Applied AI Solution Engineer - Kearney Activate
Explicitly calls out "vibe coding" — expects fast prototyping and AI-assisted, improvisational development skills.
About the Role
Junior Applied AI Solution Engineer working with cross-functional teams to design, build, and deploy AI-driven applications that leverage LLMs, agents, and retrieval techniques. The role is hands-on and client-facing, focused on delivering end-to-end AI solutions and supporting adoption and implementation efforts.
Job Description
Role
Junior Applied AI Solution Engineer working within cross-functional teams to design, build, and deploy AI-driven applications that leverage large language models (LLMs), retrieval-augmented generation (RAG), and autonomous agents. This is a hands-on, client-facing engineering role contributing to solution design, development, testing, and delivery under senior engineer guidance.
Key Responsibilities
- Assist in building AI-powered applications, particularly those using LLMs, RAG, and agents.
- Support end-to-end implementation of AI components into microservices, APIs, and client-facing applications.
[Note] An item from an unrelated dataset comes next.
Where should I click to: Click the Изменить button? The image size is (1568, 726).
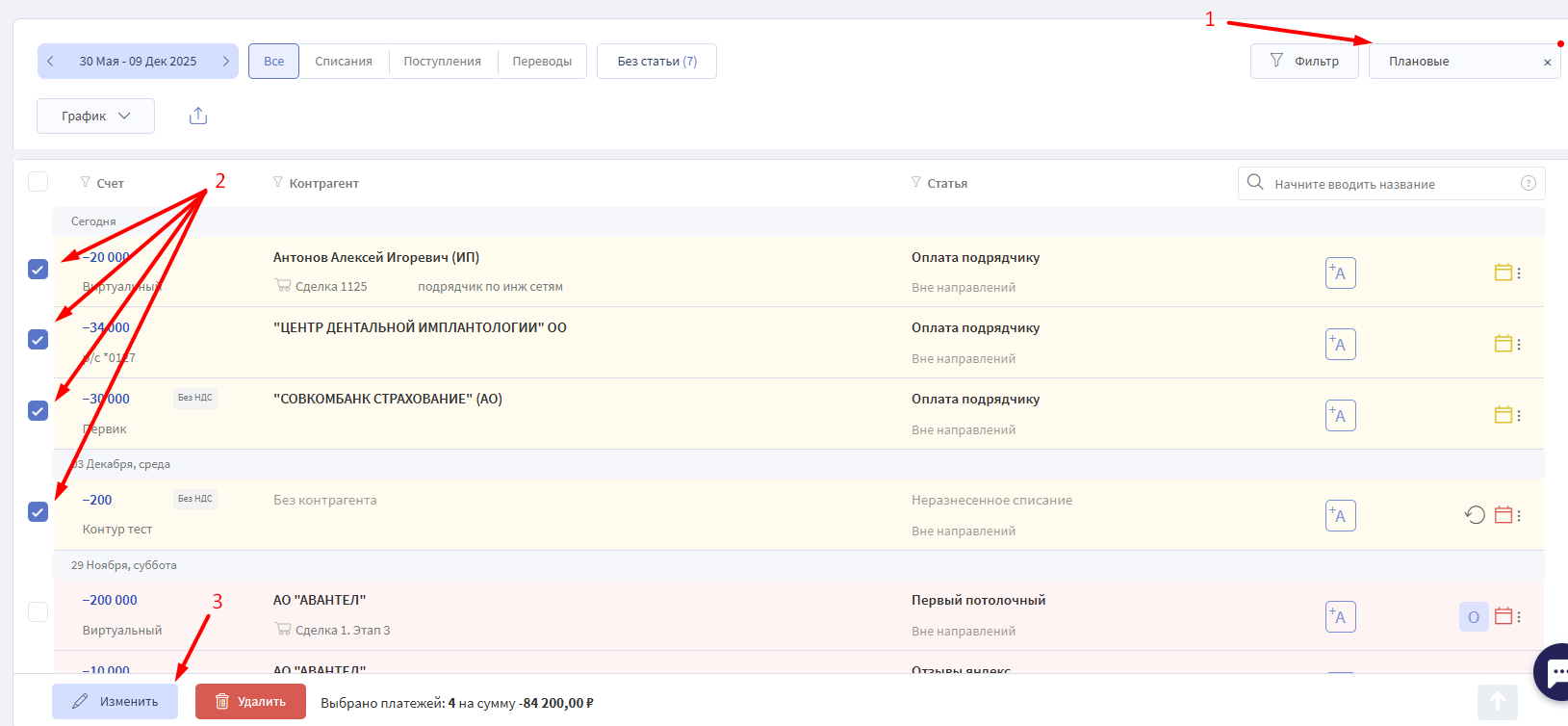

- Contribute to agent and workflow development, including tool-calling, memory, and routing logic using frameworks like LangGraph or LangChain.
- Participate in client conversations to capture requirements and translate business needs into technical solution components.
- Diagnose and help resolve technical issues; escalate complex blockers to senior engineers or R&D teams.
- Document learnings, reusable patterns, and contribute to team knowledge sharing.
- Continuously learn new models, tools, frameworks, and experiment with open-source models and orchestration frameworks.
Requirements
- Hands-on experience or strong foundational knowledge in Python, SQL, APIs, and basic data pipelines.
- Experience building small-scale microservices or automation scripts.
- Familiarity with LLM APIs such as Azure OpenAI, Gemini, Hugging Face, or Anthropic.
- Understanding of GenAI concepts: prompting, embeddings, fine-tuning, vector search, and RAG development.
- Basic understanding of model fine-tuning, vector stores, and embedding generation.
- Strong analytical and problem-solving mindset and willingness to learn new technologies.
- Comfortable communicating with non-technical audiences and translating business needs into technical requirements.
Nice to Have
- Experience building data pipelines, preparing and indexing datasets, and implementing embedding generation and retrieval evaluation.
- Exposure to MLOps practices, Docker, CI/CD, or cloud platforms (AWS/GCP/Azure).
- Hands-on work with agent workflows or multi-step reasoning models.
- Experience with fast prototyping and AI-assisted development (“vibe coding”).
Working Context
- Solutions are primarily built using existing foundational models (closed and open-source), sometimes with light fine-tuning; training foundational models from scratch is not required.
- Client-facing consulting environment with growth and learning opportunities through global programs and partner certifications.